[Start of Attachment]
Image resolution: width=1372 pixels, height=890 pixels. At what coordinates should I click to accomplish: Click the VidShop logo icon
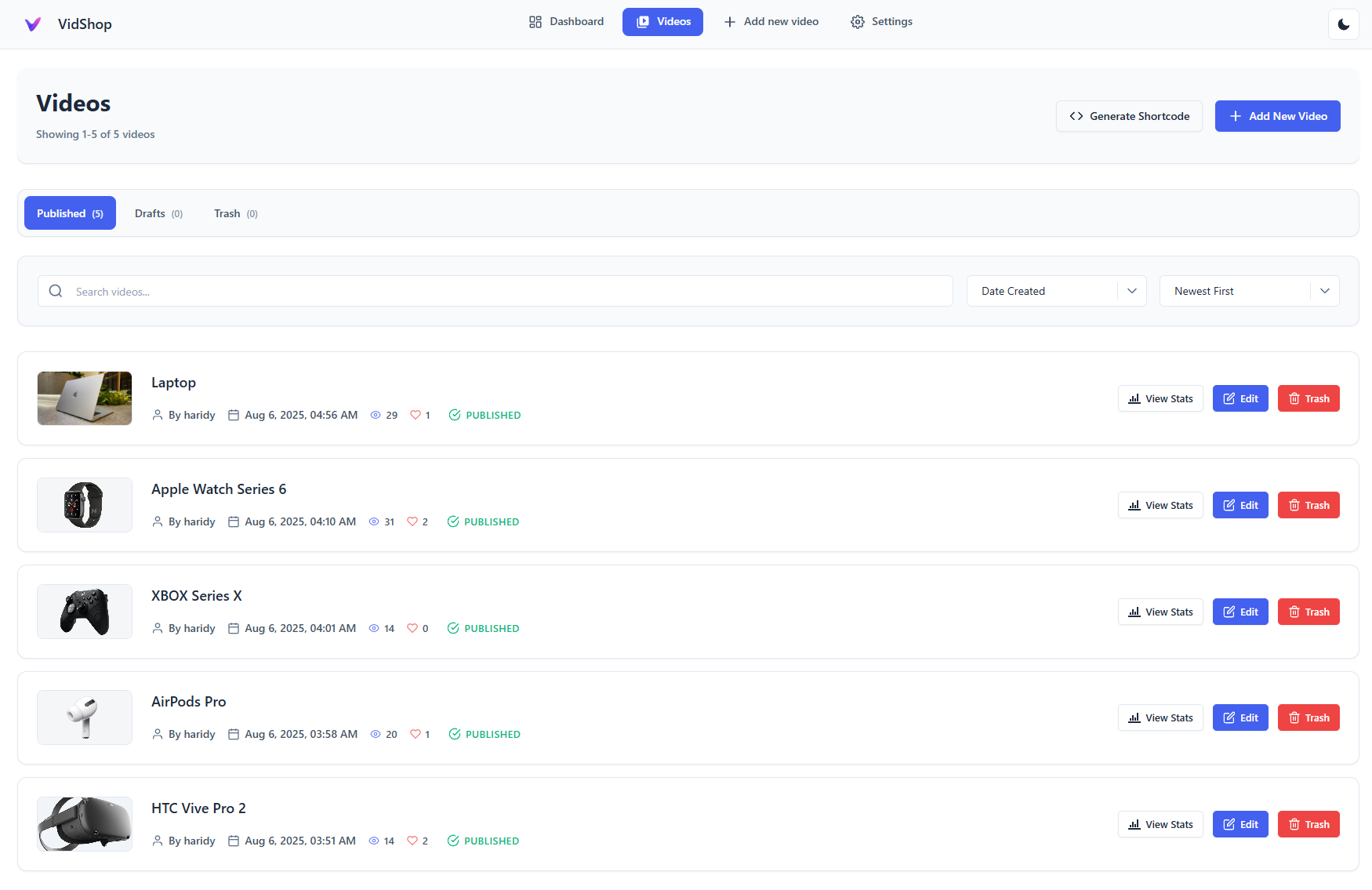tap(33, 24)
[End of Attachment]
[Start of Attachment]
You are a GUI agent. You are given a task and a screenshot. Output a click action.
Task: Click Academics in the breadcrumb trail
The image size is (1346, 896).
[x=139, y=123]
[End of Attachment]
[Start of Attachment]
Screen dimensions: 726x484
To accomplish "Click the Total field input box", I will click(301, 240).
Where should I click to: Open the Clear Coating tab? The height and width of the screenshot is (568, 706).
[End of Attachment]
* **Your objective**
In the entries above, find each line with the word "screenshot" and copy it.

* **Output of the exercise**
You are a GUI agent. You are given a task and a screenshot. Output a click action.
Where should I click to: Open the Clear Coating tab? The height and width of the screenshot is (568, 706).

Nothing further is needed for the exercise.